Früher haben die Waldheimkinder viel Zeit im Eichenhain verbracht. Das ist inzwischen stärker reglementiert. Doch in diesem Jahr wird eh alles anders. Foto: Archiv Judith A. Sägesser

Die Waldheim-Freizeit in Stuttgart-Sillenbuch wird dieses Jahr nicht in gewohnter Form stattfinden. Das lassen die Bedingungen in der Corona-Krise nicht zu. Aber ein bisschen etwas wird doch angeboten.

Sillenbuch - Jetzt also doch: Das beliebte Ferienwaldheim für die Kinder aus dem Bezirk Sillenbuch ist für dieses Jahr abgesagt. Corona und die damit verbundenen Vorgaben des Sozialministeriums sind schuld. Unter anderem wird die Zahl der Personen, die an einem Angebot gleichzeitig teilnehmen dürfen, auf 100 Personen, inklusive Betreuer, beschränkt.

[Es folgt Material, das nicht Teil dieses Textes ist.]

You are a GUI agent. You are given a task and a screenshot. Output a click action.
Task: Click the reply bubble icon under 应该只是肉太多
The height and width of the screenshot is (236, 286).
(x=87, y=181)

Gemeinsame Rituale zu Beginn und zum Abschluss sind ebenso gestrichen wie das Singen oder das gruppenübergreifende Spielen.

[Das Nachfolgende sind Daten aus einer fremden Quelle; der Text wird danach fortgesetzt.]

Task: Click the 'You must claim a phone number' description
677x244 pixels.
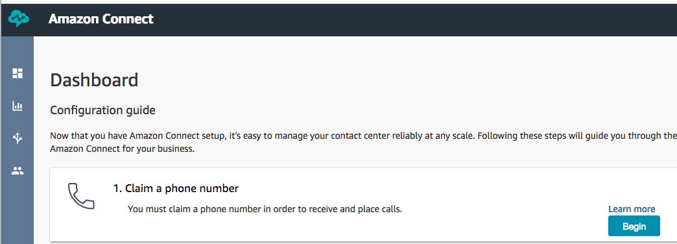Action: tap(265, 210)
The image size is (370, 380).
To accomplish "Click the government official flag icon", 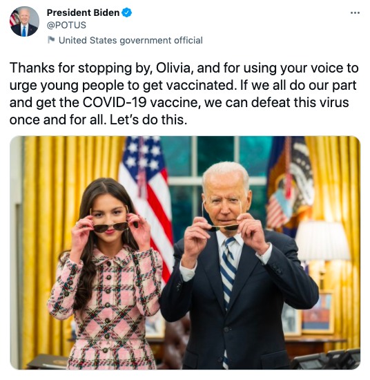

„Ein Waldheim, wie wir es kennen und mögen, kann unter diesen Vorgaben nicht stattfinden“, teilt Anja Lobmüller, die Jugendreferentin und Waldheimleiterin, mit. Daher habe sich der zuständige Ausschuss der Kirchengemeinde zur Absage entschlossen. Dies sei allen Beteiligten sehr schwer gefallen. Bislang eingegangene Anmeldungen würden storniert.

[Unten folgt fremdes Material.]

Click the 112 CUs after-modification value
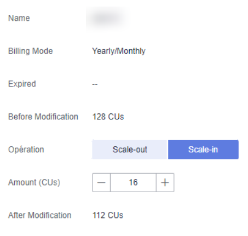The height and width of the screenshot is (236, 248). (108, 215)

Sie denken über ein reduziertes Konzept nach

Dass es schwierig werden würde, hatte sich diese Woche bereits abgezeichnet. Im Gespräch mit unserer Zeitung hatte Jörg Schulze-Gronemeyer, der für die evangelischen Ferienwaldheime, aber auch für die AG Kinderstadtranderholung Waldheime in Stuttgart spricht, vorhergesagt, dass man sich 2020 vom Sommerspaß in gewohnter Form verabschieden müsse. Auf erneute Nachfrage sagt er nun, dass man an reduzierten Konzepten mit 15er-Gruppen arbeite. Entscheidend sei aber für einen einigermaßen geregelten Ablauf, dass die Abstandsregel zwischen Betreuern und Kindern wegfalle. „Wenn sie nicht wegfällt, gibt es nur ein ganz eingeschränktes Angebot. Das entspricht nicht dem Charakter einer Freizeit.“ Daher wird mit Spannung erwartet, was in der Corona-Verordnung steht. Am 23. Juni soll sie laut eines Ministeriumssprechers kommen – mit Vorgaben für Ferienangebote.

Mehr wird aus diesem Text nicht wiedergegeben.